The main theme of this poem is the fact that death is inevitable.
"All streets in time are visited."
This is basically saying that everyone will die at some point in their lives, whether this is early on or after a long time. Despite seeming morbid, this is the fate that awaits us all, and Larkin is simply being realistic. The word 'visited' is an interesting one to use, as this usually signifies something good, whereas in actuality whenever we see an ambulance we pray it's not going to someone we know because they often mean death is coming.
"The solving emptiness that lies just under all we do."
This shows that we know that death is coming for us, and this knowledge affects the decisions we make - we assess the risk involved to decide whether it's something that could end our lives sooner rather than later. It could also be referring to the fact that when we die and are buried, it is under ground, so literally under our feet.

Interesting Language

"Children strewn on steps or roads"
The use of strewn in this line makes the children seem careless, as they are too young too think about the risks of playing on roads. Larkin then mentions women in the next line, suggesting that it is their fault for not looking after their children properly.

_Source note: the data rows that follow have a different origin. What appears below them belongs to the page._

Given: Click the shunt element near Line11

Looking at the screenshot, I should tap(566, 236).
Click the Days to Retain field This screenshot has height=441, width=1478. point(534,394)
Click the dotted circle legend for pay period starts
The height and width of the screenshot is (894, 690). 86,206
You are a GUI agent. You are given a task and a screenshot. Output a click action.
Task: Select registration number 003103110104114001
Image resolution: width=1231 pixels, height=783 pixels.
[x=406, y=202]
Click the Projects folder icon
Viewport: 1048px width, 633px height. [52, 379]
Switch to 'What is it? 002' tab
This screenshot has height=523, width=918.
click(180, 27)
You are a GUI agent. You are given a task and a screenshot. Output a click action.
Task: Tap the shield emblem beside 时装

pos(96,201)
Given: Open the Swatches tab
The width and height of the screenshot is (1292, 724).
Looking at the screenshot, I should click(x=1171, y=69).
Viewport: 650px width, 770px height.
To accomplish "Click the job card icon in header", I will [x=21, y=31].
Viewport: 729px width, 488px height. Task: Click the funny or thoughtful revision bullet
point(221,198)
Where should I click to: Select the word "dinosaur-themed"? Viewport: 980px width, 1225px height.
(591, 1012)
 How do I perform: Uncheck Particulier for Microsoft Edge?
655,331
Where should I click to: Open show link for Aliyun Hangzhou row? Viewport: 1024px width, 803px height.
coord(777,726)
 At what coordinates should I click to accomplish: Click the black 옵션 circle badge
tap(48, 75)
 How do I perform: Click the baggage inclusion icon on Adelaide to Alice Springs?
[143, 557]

"It is carried away and stowed"
Larkin addresses the person in the ambulance as 'it', which could be because they are nearing death, when gender is irrelevant because you are just a corpse. The body is also 'stowed' away like an object until it is needed for the funeral. This is further shown in the following quote:
"The unique random blend of families and fashions, there at last begin to loosen."
This shows that who you spent time with and what you liked in life, the things that made you different from the next person, don't matter in death, so maybe aren't so important in life either.

"The fastened doors recede."
 This is talking about the ambulance doors closing and the onlookers watching as the life inside is taken away from the world. It reflects the fact that once you have died, you can't come back to life.